Baker concedes that AlphaFold2’s structures are more accurate. But Savvides says the Baker lab’s approach better captures “the essence and particularities of protein structure,” such as identifying strings of atoms sticking out of the sides of the protein—features key to interactions between proteins. Last year, AlphaFold2 needed a lot of computing power to work, more than RoseTTAFold. “Now, it seems they’ve accelerated their method since CASP14, and it’s now comparable to RoseTTAFold,” Baek says.
Beginning on 1 June, Baker and Baek began to challenge their method by asking researchers to send in their most baffling protein sequences.
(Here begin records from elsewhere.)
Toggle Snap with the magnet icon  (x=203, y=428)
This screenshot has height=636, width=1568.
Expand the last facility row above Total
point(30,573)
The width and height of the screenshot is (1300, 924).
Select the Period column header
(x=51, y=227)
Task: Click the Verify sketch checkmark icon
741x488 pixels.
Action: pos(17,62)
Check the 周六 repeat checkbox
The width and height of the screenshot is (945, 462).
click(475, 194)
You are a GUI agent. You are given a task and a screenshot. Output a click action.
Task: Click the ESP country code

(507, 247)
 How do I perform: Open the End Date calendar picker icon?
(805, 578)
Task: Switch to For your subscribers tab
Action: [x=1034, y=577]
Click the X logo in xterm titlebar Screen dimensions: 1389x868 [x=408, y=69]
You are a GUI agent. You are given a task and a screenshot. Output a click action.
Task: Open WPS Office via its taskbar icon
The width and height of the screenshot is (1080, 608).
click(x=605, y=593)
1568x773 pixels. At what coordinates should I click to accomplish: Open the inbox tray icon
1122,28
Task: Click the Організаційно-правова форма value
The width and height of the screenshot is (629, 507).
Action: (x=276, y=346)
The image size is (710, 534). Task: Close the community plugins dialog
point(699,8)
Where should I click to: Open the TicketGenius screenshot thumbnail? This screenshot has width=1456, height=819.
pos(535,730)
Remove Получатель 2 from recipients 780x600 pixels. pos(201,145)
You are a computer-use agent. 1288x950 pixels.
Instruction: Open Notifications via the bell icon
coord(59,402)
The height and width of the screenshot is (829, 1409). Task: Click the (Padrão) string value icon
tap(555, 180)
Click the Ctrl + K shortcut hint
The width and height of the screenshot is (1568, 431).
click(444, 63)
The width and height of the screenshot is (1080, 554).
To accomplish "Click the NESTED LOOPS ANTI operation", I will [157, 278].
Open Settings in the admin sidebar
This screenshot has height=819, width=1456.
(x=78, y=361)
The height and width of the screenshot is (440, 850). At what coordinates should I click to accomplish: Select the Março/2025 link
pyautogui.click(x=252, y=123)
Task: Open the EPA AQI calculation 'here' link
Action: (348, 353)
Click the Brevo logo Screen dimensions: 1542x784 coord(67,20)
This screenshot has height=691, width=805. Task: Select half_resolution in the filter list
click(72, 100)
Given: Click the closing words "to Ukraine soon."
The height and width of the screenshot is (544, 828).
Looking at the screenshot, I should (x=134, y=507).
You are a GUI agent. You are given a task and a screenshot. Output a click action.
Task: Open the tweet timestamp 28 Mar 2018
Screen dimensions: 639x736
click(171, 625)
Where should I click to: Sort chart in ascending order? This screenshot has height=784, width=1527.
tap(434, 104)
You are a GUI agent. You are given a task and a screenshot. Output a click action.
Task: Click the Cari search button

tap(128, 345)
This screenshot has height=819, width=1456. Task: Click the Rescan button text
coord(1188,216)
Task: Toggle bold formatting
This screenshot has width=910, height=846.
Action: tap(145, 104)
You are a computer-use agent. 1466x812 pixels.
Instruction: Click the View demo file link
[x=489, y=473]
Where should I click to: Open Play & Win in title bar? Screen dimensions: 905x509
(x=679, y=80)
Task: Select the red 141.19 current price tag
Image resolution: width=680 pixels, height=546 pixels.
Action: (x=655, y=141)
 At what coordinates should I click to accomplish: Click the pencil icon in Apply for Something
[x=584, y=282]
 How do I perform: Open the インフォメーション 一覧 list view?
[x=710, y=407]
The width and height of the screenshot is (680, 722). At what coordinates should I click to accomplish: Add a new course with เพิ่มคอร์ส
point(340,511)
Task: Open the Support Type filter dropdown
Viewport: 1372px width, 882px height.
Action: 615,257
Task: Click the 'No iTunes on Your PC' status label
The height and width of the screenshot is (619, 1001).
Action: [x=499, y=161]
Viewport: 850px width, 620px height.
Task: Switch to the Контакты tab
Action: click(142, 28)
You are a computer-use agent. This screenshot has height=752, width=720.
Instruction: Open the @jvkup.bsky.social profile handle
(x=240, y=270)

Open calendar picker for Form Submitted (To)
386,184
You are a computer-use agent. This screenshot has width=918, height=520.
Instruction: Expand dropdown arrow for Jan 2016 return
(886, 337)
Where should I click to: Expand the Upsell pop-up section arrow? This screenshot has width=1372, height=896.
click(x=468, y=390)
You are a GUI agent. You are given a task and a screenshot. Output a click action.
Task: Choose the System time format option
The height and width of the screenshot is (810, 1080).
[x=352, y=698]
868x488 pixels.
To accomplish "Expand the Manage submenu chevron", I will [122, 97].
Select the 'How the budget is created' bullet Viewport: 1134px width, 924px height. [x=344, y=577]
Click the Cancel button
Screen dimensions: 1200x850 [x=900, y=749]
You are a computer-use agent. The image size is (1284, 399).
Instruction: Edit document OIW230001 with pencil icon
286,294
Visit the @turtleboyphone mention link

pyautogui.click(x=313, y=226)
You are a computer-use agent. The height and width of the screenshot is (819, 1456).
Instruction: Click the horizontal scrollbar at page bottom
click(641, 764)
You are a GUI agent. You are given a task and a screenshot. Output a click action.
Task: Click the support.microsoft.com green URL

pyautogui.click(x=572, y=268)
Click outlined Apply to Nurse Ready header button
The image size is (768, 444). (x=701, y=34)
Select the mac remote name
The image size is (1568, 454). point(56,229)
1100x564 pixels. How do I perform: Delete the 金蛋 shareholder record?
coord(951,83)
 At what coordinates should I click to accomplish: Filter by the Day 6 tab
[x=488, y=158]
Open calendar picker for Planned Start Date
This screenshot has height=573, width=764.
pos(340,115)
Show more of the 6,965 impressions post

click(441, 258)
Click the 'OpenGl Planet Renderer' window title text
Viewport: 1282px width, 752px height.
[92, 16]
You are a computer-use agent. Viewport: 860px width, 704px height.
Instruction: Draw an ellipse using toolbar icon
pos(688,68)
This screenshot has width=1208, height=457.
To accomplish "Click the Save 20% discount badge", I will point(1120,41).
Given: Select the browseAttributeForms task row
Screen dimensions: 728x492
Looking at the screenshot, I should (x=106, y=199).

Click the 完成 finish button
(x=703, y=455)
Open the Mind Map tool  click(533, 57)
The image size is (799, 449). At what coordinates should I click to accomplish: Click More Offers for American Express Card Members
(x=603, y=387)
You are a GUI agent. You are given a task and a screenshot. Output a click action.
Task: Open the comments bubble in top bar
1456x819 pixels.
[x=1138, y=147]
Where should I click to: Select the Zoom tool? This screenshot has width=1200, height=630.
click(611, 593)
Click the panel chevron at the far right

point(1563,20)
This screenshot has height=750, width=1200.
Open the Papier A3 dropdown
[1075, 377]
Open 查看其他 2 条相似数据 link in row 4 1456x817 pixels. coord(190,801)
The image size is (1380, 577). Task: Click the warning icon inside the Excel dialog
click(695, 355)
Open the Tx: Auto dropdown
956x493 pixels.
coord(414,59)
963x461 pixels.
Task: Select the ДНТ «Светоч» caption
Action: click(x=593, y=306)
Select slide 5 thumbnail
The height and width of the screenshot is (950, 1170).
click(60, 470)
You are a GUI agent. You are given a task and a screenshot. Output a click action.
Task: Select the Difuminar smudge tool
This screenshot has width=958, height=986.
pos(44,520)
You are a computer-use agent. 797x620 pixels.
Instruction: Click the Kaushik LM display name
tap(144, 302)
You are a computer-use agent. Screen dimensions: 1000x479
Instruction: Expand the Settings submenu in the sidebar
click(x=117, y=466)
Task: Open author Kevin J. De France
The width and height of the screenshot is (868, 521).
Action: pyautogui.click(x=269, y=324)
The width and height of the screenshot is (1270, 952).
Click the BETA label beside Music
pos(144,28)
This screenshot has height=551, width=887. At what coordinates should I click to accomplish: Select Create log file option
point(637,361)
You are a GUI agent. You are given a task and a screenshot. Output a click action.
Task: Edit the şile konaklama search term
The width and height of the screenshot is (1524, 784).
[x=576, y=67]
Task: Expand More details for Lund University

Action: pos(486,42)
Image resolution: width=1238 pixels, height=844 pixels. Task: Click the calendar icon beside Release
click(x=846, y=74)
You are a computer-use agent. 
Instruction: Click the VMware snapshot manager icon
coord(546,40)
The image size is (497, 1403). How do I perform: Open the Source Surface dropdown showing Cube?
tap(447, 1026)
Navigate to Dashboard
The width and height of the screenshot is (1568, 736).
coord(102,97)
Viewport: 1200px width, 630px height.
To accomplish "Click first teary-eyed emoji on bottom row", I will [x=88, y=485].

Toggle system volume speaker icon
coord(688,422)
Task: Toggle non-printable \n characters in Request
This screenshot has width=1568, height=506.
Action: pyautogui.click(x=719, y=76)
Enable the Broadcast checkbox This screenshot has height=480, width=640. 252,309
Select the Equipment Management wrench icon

Fifty-six head scratchers arrived in the first month, all of which have now predicted structures. Agard’s group sent in an amino acid sequence with no known similar proteins. Within hours, his group got a protein model back “that probably saved us a year of work,” Agard says. Now, he and his team know where to mutate the protein to test ideas about how it functions.
Because Baek’s and Baker’s group has released its computer code on the web, others can improve on it; the code has been downloaded 250 times since 1 July. “Many researchers will build their own structure prediction methods upon Baker’s work,” says Jinbo Xu, a computational structural biologist at the Toyota Technological Institute at Chicago. Hassabis says its computer code is now also open source. As a result of both groups’ work, progress should now be swift, Moult says: “When there’s a breakthrough like this, 2 years later, everyone is doing it as well if not better than before.”